Serkan Engin: Bütün bu unsurların hepsi var benim beyanatımın dinamikleri arasında ve daha fazlası da. Doğuştan gelen aidiyetlerimiz övünmek aptalcadır, çünkü hiçbiri iradi olarak seçilmiş özellikler değildir ve bunları edinmek için hiçbir emek harcanmamıştır. İçine doğduğumuz etnik özelliğe dair ille de övünülecek bir yön aramak gerekirse, bu, atalarımızın insanlık tarihine katkıları, sanat, bilim, felsefe ve mimarideki başarıları ve emekleri göz önüne alınarak yapılabilir. Oysa ne yazık ki benim Türk atalarım, iki bin yıldan fazla bir süredir insanlık tarihinde başka halkların ülkelerini işgal, yağma, talan, cinayet, tecavüz, vergi adı altında haraca bağlama gibi çirkin özelliklerle yer almışlar, insanlık tarihine olumlu bir katkıları olmamış, hep yakıp yıkmışlar. Biraz aklı başında olan ve bu aklını vicdan unsuru ile yakından ilintilendiren kişinin bu barbarlıklarla övünmesi olası değildir.Oysa ülkemde, “fetih” tanımlamasıyla “yüceltilerek” bu yağma, talan ve işgaller övünç kaynağı olarak gencecik beyinlere empoze ediliyor hastalıklı eğitim sistemiyle ve rasist gençler yetiştirilmeye devam ediyor hâlihazırda.Kendi çocukluğumdan örnek vereyim size; elime bir harita alır hayal kurardım, bana verilen eğitime paralel olarak, Türkiye’nin lideriydim hayallerimde ve sürekli komşu ülkelere saldırıp yeni topraklar elde ederdim. Elimdeki haritaya her gün kurşun kalemler yeni işgal ettiğim topraklarla birlikte genişleyen sınırlar çizerdim ve bu hayal kurgusu sıkılana kadar sürer, her gün yeni işgallerden keyif alırdım. Bakın bugün modern Almanya’daki eğitim sistemi Nazizm döneminin korkunçluğunu, Yahudi soykırımının vahşeti, insanlık dışı oluşunu, rasizmin ne kadar tehlikeli sonuçlar doğurduğunu empoze eder eğitim sisteminde, Almanya’nın komşu ülkelere saldırması, işgal etmesi gibi tarihsel gerçekler övgü unsuru gibi sunulmaz, oysa tarihinde Ermeni, Süryani-Keldani, Pontos Soykırımı baştan olmak üzere pek çok katliama, işgale, yağma-talan ve tecavüzlere neden olmuş Türk atalarımıza dair verilen eğitim sistemi, bu barbarlıkların övülmesi temeline dayanır. Hala 500 küsür sene önce işgal ettiğimiz Constantinapolis’in Türklerin eline geçmesi “fetih” adı altında övgülerle kutlanmakta ki insanlık onuru adına utanç verici.

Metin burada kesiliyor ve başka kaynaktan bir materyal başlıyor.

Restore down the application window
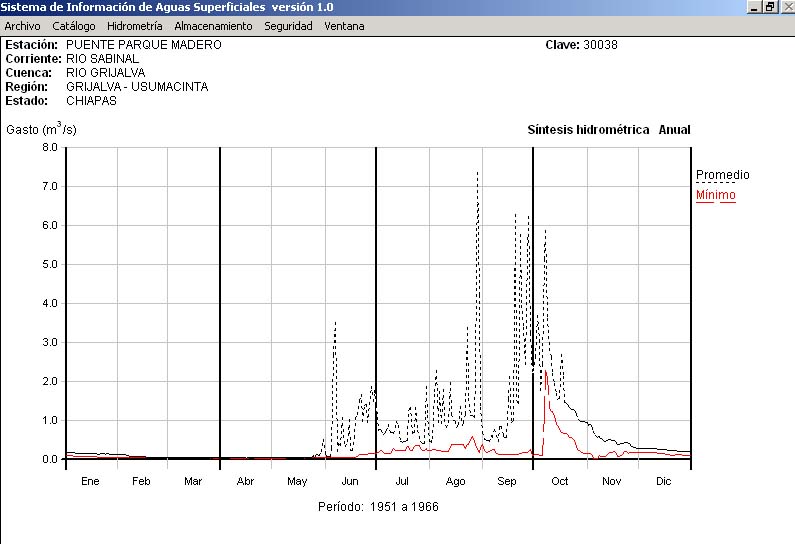point(770,7)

Aynı mantaliteyle, atalarının vahşetini, barbarlığını övgü unsuru sayan rasist kafalar da tarihsel gerçekleri çarpıtmakta ve inkâr etmeye devam etmekte.Bir buçuk milyon Ermeninin soykırıma uğratılması başta olmak üzere yüz binlerce Süryani-Keldani ve Pontos Rumunun soykırıma uğratılmış olması yok sayılmakta. Yazar olarak etik algım ve vicdanım gerçekleri ifade etmeyi emreder bana ve vicdanımdan başka kimseden emir almam. Bu yüzden entelektüel sorumluluğumla tarihsel gerçekleri dile getirmek, daha ötesi ülkemdeki rasist zihniyetin değişmesine katkıda bulunmak, belki de en önemlisi gelecek kuşaklara sanatçı-entelektüel etiği düzleminde örnek olabilmek adına açıkça bu konudaki görüşlerimi ortaya koydum.